東大ぱふぇっとです。
株式のリターンの97%は配当金に由来する
こんな言説を信じている人々がいるようです。以前の記事でしっかりと否定したのですが、記事を公開してから気づけば1年以上が経過していることもあってか、また最近ちらほらと見かけるようになりました。つまりはリライト記事です。
株式のリターンの97%は配当金に由来するという言説を信じ切って高配当株投資を行っている人は目を覚ましましょう。
高配当株投資を一律に否定しているわけではありません。
株式のリターンの97%は配当金に由来する
という言説は間違っているということに触れているだけです。
いやその、
株式のリターンの97%は配当金に由来する
って本気で信じてる人いるの?まじですか…。うーん。。。
そもそも直感的におかしすぎる
適当にS&P500のチャートを持ってきました。
30年前は500に満たなかったのに今現在では4300を超えていますね。
めっちゃ上がってる!?
いやその、この株価の上がり方を見てさ、キャピタルゲインが3%で配当金が97%ってホンキで思ってるんですか()
100歩譲ってそう信じたとしてもですね。。。
そしたら配当利回り100%くらい行くんじゃないですかねマジで()
だってたった3%のリターンでしかないキャピタルゲインでこんなにも株価が上昇してるんでしょ?!

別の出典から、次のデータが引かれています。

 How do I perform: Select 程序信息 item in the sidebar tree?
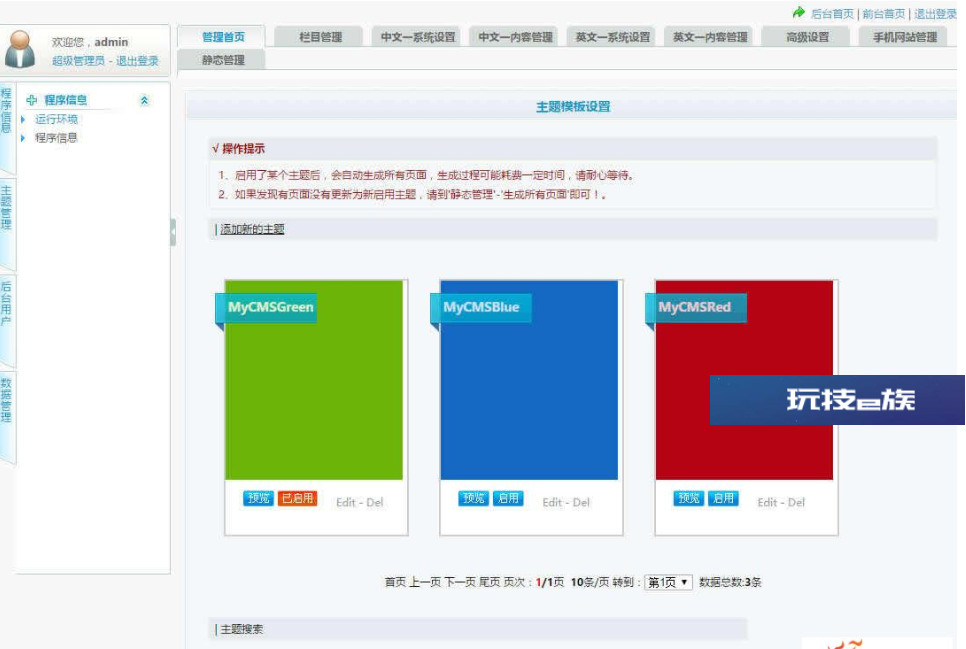tap(56, 138)
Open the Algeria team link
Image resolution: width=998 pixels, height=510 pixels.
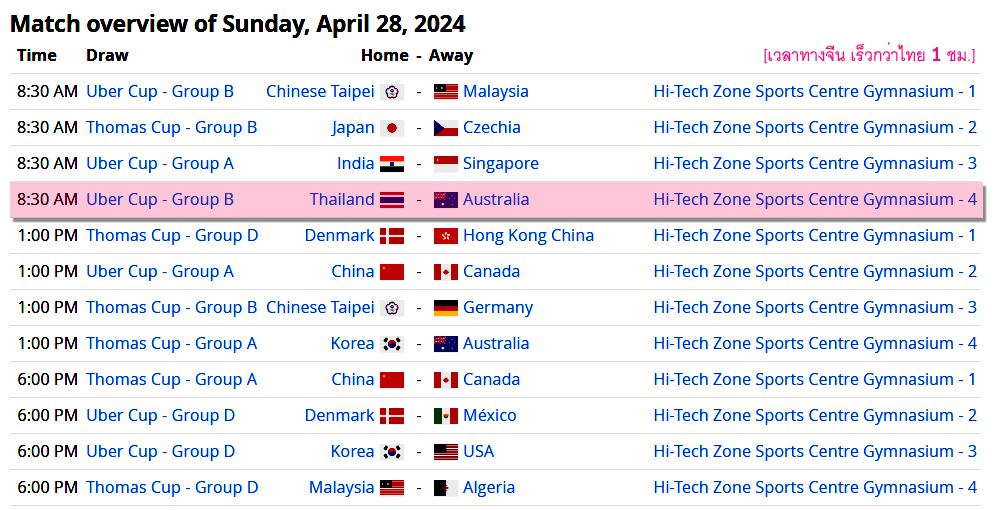pos(489,488)
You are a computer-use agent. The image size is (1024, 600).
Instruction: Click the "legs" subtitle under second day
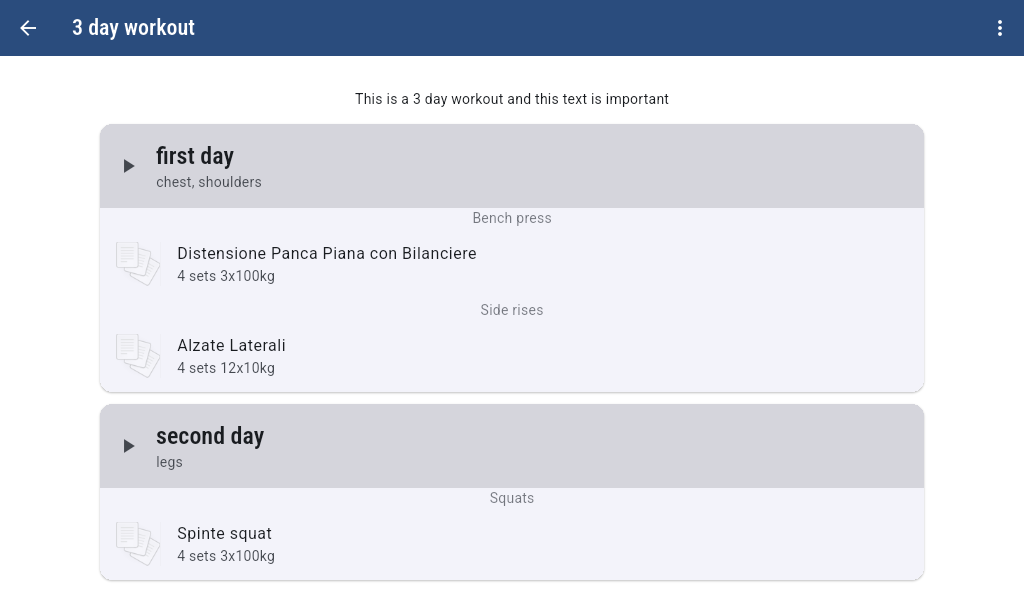[169, 462]
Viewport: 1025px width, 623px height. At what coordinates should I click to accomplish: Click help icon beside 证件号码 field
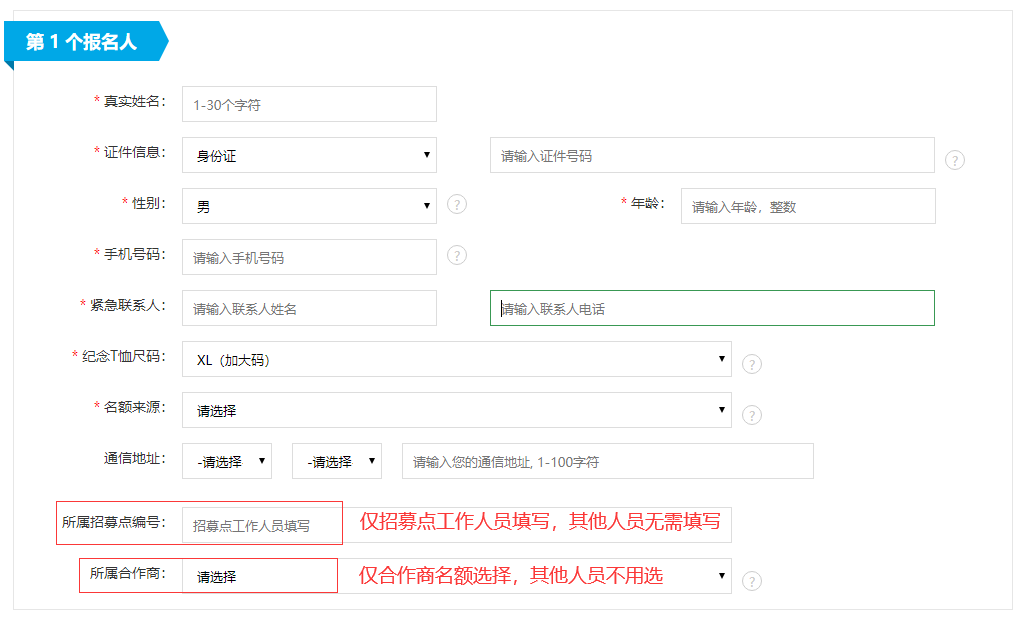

残りの97%を占める配当金様の力はマジでやばいでしょ…。年利100%超えの案件発見ですよ…。
まあでもこんなグラフだけだと高配当株投資の配当金の洗脳を解くにはまだ足りない可能性がありますね。なんと言ってもお偉いさんの教授が言っているというお墨付きなのですから。
ちゃんと数字で示しましょうか。(超めんどくさい)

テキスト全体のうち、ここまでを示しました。